心を閉ざしていた経験が大観衆に支持される歌詞に

「中学時代は、身体が小さくて声もキンキンしました。『強くなりたい』と思っていたけど、自分が考える理想の真逆にいました。部活は陸上部に所属していましたが、高跳びも短距離もそつなくこなせるけれど県大会に選ばれるほどじゃなかった。抜きんでるような才能はなく、何が得意なのか分からずにいました。上級生の女の子から高い声を笑われて、情けない気持ちでいっぱいだったとき、カラオケでポルノグラフィティを歌ったら『うまいじゃん!』って友だちがほめてくれた。自分がマイナスに思っていた部分を認められたことは大きな自信になりました。この一言で『プロになる!』と決めたんです」

 高校卒業後は音楽の専門学校に進み、技術を磨いた。双子の弟・康司は、芸学系の大学に進学。違う道を選び、最も離れていたという2年間を経て、将来を模索した2009年6月に「フレデリック」を結成した。14年9月にミニアルバム『oddloop』でメジャーデビュー。中毒性のある楽曲がリスナーの心をとらえ、同ミニアルバムに収録した『オドループ』のミュージックビデオは、配信から7年後に累計再生回数が1億を突破。現在もその数を伸ばし続けている。

 順風満帆に見えるが、デビュー2年目の2016年、三原は大きな壁にぶち当たっていたと明かす。

「デビューをして、もう一皮むけないといけないと感じていたけれど、変わることが怖くて殻に閉じこもっていました。歌い方を変えて『粗削りでも、昔のままの方が良かった』とか言われることが怖かった」

 1枚目のフルアルバム『フレデリズム』(16年)に収録した『ナイトステップ』は転機になった曲。『♪スーツを脱ぎ捨てるんだ紳士』という歌詞を歌いながら、「自分を動けなくしている思い込みは『捨ててしまって良いんだ』と自分自身に言い聞かせていた」と語った。
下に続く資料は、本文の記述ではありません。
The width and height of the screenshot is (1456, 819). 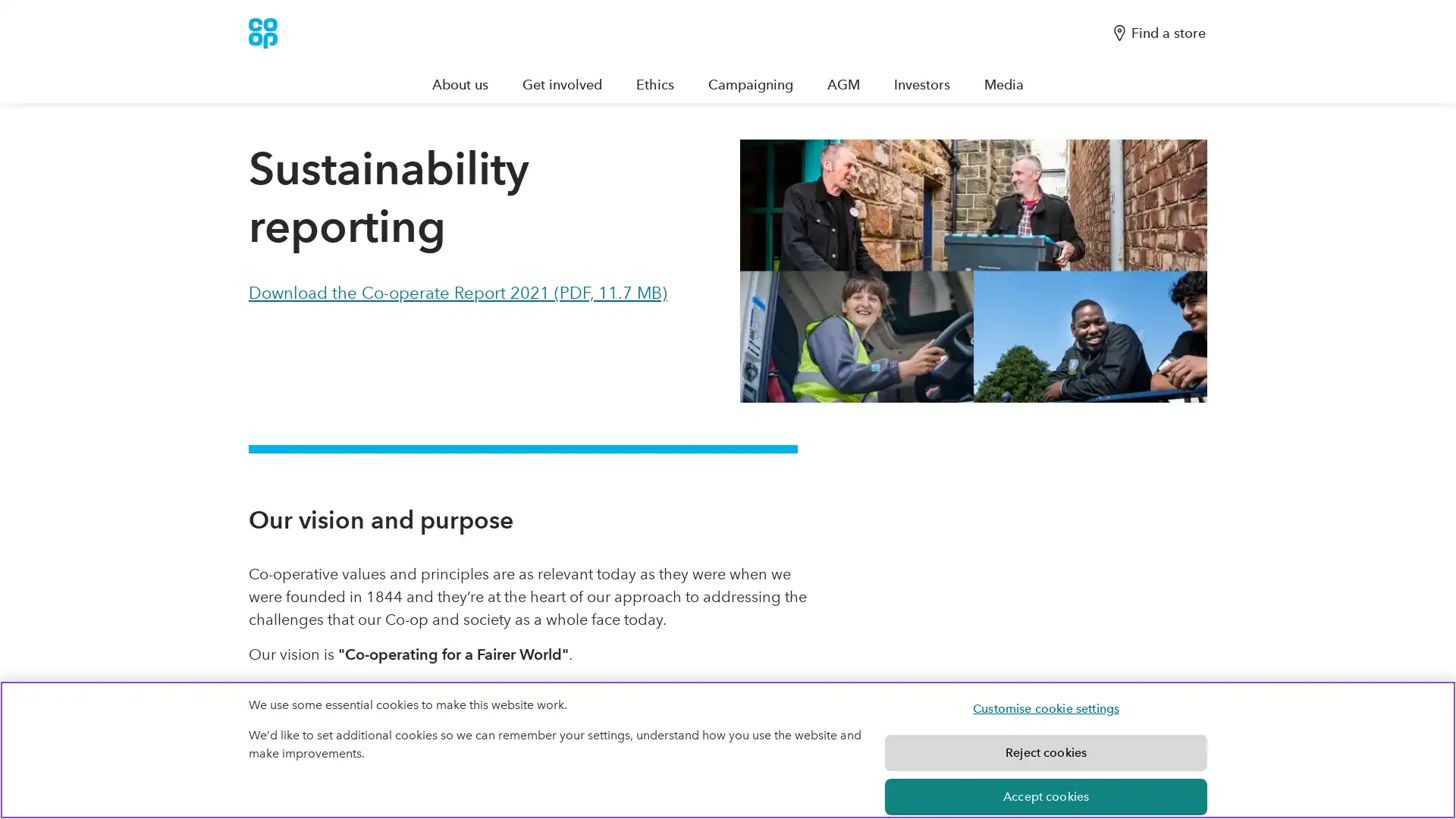 What do you see at coordinates (1044, 752) in the screenshot?
I see `Reject cookies` at bounding box center [1044, 752].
 力強い歌声で聴き手を鼓舞する三原だが、迷うことも悩むこともあった。22年6月29日に東京・国立代々木競技場第一体育館で行ったライブ「FREDERHYTHM ARENA 2022 ~ミュージックジャンキー~」では、抱えていたコンプレックスをファンに告白する時間があった。

「ファンに自分の弱みを見せたのは初めてでした。誰でも内緒にしておきたい闇はあるもの。自分だけかもって思いがちだし、それが自分を苦しくしてしまう。オレの場合は、声を認めてくれた中学の同級生がいて自分の道を決めることができたし、バンドを始めた後に『フレデリックは声が好かん』と言われたときも、『オレの声が必要だ』と言葉や行動、鳴らす音で示してくれたメンバーがいて乗り越えることができた自分のカッコ悪いことをさらけ出すことで、認め合うことの大事さを知ってほしかった」

 大観衆を前に堂々としたパフォーマンスを見せるフロントマンが初めて見せた弱音。4人の絆を感じさせるエピソードに、客席には涙を見せるファンの姿もあった。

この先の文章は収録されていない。